PROBLEM TO WORK ON.
The answer must restate every entry exactly as it appears.

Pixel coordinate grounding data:
Segment Open

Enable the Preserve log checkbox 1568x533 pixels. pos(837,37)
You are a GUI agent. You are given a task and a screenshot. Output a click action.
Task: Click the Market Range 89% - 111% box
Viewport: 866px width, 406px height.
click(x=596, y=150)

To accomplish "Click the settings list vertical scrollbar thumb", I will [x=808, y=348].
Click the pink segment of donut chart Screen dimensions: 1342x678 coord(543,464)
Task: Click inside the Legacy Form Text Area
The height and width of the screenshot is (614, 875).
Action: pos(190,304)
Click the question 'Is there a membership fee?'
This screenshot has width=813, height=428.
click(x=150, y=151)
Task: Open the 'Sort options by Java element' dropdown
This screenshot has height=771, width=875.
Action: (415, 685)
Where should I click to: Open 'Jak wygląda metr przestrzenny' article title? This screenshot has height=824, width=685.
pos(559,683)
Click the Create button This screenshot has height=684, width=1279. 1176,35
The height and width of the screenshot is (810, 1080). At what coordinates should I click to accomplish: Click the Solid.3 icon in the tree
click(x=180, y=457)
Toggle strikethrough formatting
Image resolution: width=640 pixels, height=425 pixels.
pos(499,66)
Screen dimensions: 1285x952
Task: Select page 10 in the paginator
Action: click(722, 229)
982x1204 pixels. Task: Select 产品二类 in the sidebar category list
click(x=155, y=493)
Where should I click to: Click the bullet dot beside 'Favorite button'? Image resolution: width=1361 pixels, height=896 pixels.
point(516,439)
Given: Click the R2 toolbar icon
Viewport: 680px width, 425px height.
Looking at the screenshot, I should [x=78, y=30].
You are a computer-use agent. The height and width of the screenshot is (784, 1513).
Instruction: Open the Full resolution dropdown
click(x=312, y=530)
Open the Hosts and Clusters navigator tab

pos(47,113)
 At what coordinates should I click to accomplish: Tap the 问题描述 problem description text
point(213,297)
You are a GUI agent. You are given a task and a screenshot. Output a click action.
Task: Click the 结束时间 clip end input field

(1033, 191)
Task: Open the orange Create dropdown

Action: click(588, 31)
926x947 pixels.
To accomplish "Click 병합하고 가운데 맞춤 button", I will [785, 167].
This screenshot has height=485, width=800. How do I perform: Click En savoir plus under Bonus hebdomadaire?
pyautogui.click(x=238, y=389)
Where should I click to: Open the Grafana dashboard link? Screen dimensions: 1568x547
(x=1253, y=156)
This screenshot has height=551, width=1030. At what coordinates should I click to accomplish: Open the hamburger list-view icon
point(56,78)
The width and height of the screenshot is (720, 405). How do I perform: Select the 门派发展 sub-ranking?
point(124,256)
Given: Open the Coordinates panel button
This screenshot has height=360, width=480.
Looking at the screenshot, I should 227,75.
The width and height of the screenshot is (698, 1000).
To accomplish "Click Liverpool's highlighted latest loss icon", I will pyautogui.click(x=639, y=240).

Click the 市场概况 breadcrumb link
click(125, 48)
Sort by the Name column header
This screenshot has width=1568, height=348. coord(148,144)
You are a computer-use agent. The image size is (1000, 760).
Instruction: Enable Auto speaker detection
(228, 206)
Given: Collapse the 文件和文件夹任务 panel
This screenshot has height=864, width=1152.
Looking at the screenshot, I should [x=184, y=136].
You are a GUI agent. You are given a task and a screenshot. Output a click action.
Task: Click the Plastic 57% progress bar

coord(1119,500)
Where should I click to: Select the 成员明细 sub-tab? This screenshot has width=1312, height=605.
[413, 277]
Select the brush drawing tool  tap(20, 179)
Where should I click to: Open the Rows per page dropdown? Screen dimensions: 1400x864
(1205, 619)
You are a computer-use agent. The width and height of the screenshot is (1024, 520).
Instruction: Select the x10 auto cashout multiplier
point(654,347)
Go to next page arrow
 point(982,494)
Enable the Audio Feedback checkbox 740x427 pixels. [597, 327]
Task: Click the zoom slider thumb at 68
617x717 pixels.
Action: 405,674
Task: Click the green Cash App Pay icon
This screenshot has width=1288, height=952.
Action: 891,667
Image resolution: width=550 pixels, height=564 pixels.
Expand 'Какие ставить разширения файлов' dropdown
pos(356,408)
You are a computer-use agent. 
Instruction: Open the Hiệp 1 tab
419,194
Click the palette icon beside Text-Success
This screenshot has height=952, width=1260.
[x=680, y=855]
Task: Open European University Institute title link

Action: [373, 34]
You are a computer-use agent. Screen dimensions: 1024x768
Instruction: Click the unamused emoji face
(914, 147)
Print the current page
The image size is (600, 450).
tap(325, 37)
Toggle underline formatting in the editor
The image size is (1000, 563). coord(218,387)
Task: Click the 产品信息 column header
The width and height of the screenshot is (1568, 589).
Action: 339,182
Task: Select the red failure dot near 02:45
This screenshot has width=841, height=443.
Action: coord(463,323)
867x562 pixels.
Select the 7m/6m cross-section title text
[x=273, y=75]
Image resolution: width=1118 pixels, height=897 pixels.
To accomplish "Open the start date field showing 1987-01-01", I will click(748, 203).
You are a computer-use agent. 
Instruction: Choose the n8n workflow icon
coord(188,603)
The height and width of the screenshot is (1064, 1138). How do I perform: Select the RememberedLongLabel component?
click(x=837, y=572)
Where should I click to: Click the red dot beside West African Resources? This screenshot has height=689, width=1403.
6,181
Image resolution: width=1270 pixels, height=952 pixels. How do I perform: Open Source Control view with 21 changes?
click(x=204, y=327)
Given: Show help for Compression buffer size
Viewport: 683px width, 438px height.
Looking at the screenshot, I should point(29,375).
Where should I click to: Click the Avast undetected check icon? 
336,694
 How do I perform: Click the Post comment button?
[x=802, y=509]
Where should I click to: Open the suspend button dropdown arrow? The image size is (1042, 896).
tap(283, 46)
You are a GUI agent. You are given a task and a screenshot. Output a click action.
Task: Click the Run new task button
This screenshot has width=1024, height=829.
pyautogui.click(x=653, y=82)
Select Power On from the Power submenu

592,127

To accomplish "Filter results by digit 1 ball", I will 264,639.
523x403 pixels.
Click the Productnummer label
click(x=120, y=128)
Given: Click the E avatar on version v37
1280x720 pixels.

Segment Closed

RESULT OF THIS EXERCISE.
Enable the Preserve log checkbox 1568x533 pixels. pos(837,37)
You are a GUI agent. You are given a task and a screenshot. Output a click action.
Task: Click the Market Range 89% - 111% box
Viewport: 866px width, 406px height.
click(x=596, y=150)

To accomplish "Click the settings list vertical scrollbar thumb", I will [x=808, y=348].
Click the pink segment of donut chart Screen dimensions: 1342x678 coord(543,464)
Task: Click inside the Legacy Form Text Area
The height and width of the screenshot is (614, 875).
Action: pos(190,304)
Click the question 'Is there a membership fee?'
This screenshot has width=813, height=428.
click(x=150, y=151)
Task: Open the 'Sort options by Java element' dropdown
This screenshot has height=771, width=875.
Action: (415, 685)
Where should I click to: Open 'Jak wygląda metr przestrzenny' article title? This screenshot has height=824, width=685.
pos(559,683)
Click the Create button This screenshot has height=684, width=1279. 1176,35
The height and width of the screenshot is (810, 1080). At what coordinates should I click to accomplish: Click the Solid.3 icon in the tree
click(x=180, y=457)
Toggle strikethrough formatting
Image resolution: width=640 pixels, height=425 pixels.
pos(499,66)
Screen dimensions: 1285x952
Task: Select page 10 in the paginator
Action: click(722, 229)
982x1204 pixels. Task: Select 产品二类 in the sidebar category list
click(x=155, y=493)
Where should I click to: Click the bullet dot beside 'Favorite button'? Image resolution: width=1361 pixels, height=896 pixels.
point(516,439)
Given: Click the R2 toolbar icon
Viewport: 680px width, 425px height.
Looking at the screenshot, I should [x=78, y=30].
You are a computer-use agent. The height and width of the screenshot is (784, 1513).
Instruction: Open the Full resolution dropdown
click(x=312, y=530)
Open the Hosts and Clusters navigator tab

pos(47,113)
 At what coordinates should I click to accomplish: Tap the 问题描述 problem description text
point(213,297)
You are a GUI agent. You are given a task and a screenshot. Output a click action.
Task: Click the 结束时间 clip end input field

(1033, 191)
Task: Open the orange Create dropdown

Action: click(588, 31)
926x947 pixels.
To accomplish "Click 병합하고 가운데 맞춤 button", I will [785, 167].
This screenshot has height=485, width=800. How do I perform: Click En savoir plus under Bonus hebdomadaire?
pyautogui.click(x=238, y=389)
Where should I click to: Open the Grafana dashboard link? Screen dimensions: 1568x547
(x=1253, y=156)
This screenshot has height=551, width=1030. At what coordinates should I click to accomplish: Open the hamburger list-view icon
point(56,78)
The width and height of the screenshot is (720, 405). How do I perform: Select the 门派发展 sub-ranking?
point(124,256)
Given: Open the Coordinates panel button
This screenshot has height=360, width=480.
Looking at the screenshot, I should 227,75.
The width and height of the screenshot is (698, 1000).
To accomplish "Click Liverpool's highlighted latest loss icon", I will pyautogui.click(x=639, y=240).

Click the 市场概况 breadcrumb link
click(125, 48)
Sort by the Name column header
This screenshot has width=1568, height=348. coord(148,144)
You are a computer-use agent. The image size is (1000, 760).
Instruction: Enable Auto speaker detection
(228, 206)
Given: Collapse the 文件和文件夹任务 panel
This screenshot has height=864, width=1152.
Looking at the screenshot, I should [x=184, y=136].
You are a GUI agent. You are given a task and a screenshot. Output a click action.
Task: Click the Plastic 57% progress bar

coord(1119,500)
Where should I click to: Select the 成员明细 sub-tab? This screenshot has width=1312, height=605.
[413, 277]
Select the brush drawing tool  tap(20, 179)
Where should I click to: Open the Rows per page dropdown? Screen dimensions: 1400x864
(1205, 619)
You are a computer-use agent. The width and height of the screenshot is (1024, 520).
Instruction: Select the x10 auto cashout multiplier
point(654,347)
Go to next page arrow
 point(982,494)
Enable the Audio Feedback checkbox 740x427 pixels. [597, 327]
Task: Click the zoom slider thumb at 68
617x717 pixels.
Action: 405,674
Task: Click the green Cash App Pay icon
This screenshot has width=1288, height=952.
Action: 891,667
Image resolution: width=550 pixels, height=564 pixels.
Expand 'Какие ставить разширения файлов' dropdown
pos(356,408)
You are a computer-use agent. 
Instruction: Open the Hiệp 1 tab
419,194
Click the palette icon beside Text-Success
This screenshot has height=952, width=1260.
[x=680, y=855]
Task: Open European University Institute title link

Action: [373, 34]
You are a computer-use agent. Screen dimensions: 1024x768
Instruction: Click the unamused emoji face
(914, 147)
Print the current page
The image size is (600, 450).
tap(325, 37)
Toggle underline formatting in the editor
The image size is (1000, 563). coord(218,387)
Task: Click the 产品信息 column header
The width and height of the screenshot is (1568, 589).
Action: 339,182
Task: Select the red failure dot near 02:45
This screenshot has width=841, height=443.
Action: coord(463,323)
867x562 pixels.
Select the 7m/6m cross-section title text
[x=273, y=75]
Image resolution: width=1118 pixels, height=897 pixels.
To accomplish "Open the start date field showing 1987-01-01", I will click(748, 203).
You are a computer-use agent. 
Instruction: Choose the n8n workflow icon
coord(188,603)
The height and width of the screenshot is (1064, 1138). How do I perform: Select the RememberedLongLabel component?
click(x=837, y=572)
Where should I click to: Click the red dot beside West African Resources? This screenshot has height=689, width=1403.
6,181
Image resolution: width=1270 pixels, height=952 pixels. How do I perform: Open Source Control view with 21 changes?
click(x=204, y=327)
Given: Show help for Compression buffer size
Viewport: 683px width, 438px height.
Looking at the screenshot, I should point(29,375).
Where should I click to: Click the Avast undetected check icon? 
336,694
 How do I perform: Click the Post comment button?
[x=802, y=509]
Where should I click to: Open the suspend button dropdown arrow? The image size is (1042, 896).
tap(283, 46)
You are a GUI agent. You are given a task and a screenshot. Output a click action.
Task: Click the Run new task button
This screenshot has width=1024, height=829.
pyautogui.click(x=653, y=82)
Select Power On from the Power submenu

592,127

To accomplish "Filter results by digit 1 ball", I will 264,639.
523x403 pixels.
Click the Productnummer label
click(x=120, y=128)
Given: Click the E avatar on version v37
1280x720 pixels.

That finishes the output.